For much of the past two decades, the term “neighborhood bar” was thrown around like a pejorative. It signaled a step down in quality from your local cocktail bar. It meant the type of place that wouldn’t know whether to shake or stir a Negroni, kept their vermouth unrefrigerated, or still claimed that gin could be “bruised.” But, as cocktail culture took a decisive turn toward the high-concept, high-tech, foam-topped science projects that dominate best-of lists across the globe, “neighborhood bar” has taken on new meaning.
Now, the term is emphatically embraced by a wave of newcomers tapping into the studied nonchalance of the good ol’ “regular bar,” hoping to lure an audience weary of indecipherable menus and clarified everything. To put an exclamation mark on the point, Death & Co., the lauded upscale craft cocktail “chain,” has even launched a subsidiary called Close Company, which announced on Instagram: “We’re not afraid to say we’re here to be your neighborhood bar.” The term, it seems, is being reclaimed.

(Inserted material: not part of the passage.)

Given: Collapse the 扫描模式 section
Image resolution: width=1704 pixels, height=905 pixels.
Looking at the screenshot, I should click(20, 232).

For me, the neighborhood bar is exactly where I want to be. It’s the type of space where the menu rarely changes, if there’s a menu at all. A place where cocktails are the backdrop to conversation, not the subject of it. Where simplicity—not to be mistaken for a lack of ambition—is the reigning philosophy. Ironically, when I think about the bars that best fit this description today, I think of places like New York’s Attaboy, Little Branch, Seaborne—pioneering cocktail bars, molded by the late Sasha Petraske, that once occupied the avant-garde and are now, once again, the model to emulate, though this time it’s not because they are the only ones with an ice program. It’s a reminder that the classics—the drinks that drew most of us into this world in the first place—are classics for a reason.
In New York, my favorite neighborhood bar is The Long Island Bar in Brooklyn, which happens to be the platonic ideal of the category—an unpretentious place with nothing but hits on the (unchanging) menu. Stoa, on the opposite coast in San Francisco, Sportsman’s in Chicago and Ticonderoga Club in Atlanta have also all devoted their programs to simple drinks done well in a laid-back atmosphere.
This is not to say that I don’t enjoy the ultra modern, high-touch experience at some of the most celebrated bars today. I’ve had truly transcendental drinks and first-rate hospitality at bars like Tayēr + Elementary (London), Bar Nouveau (Paris) and Overstory (Manhattan), to name a few. But in a sea of high-concept sameness, the neighborhood bar is a life raft. So if you’re looking for me, you know where to find me.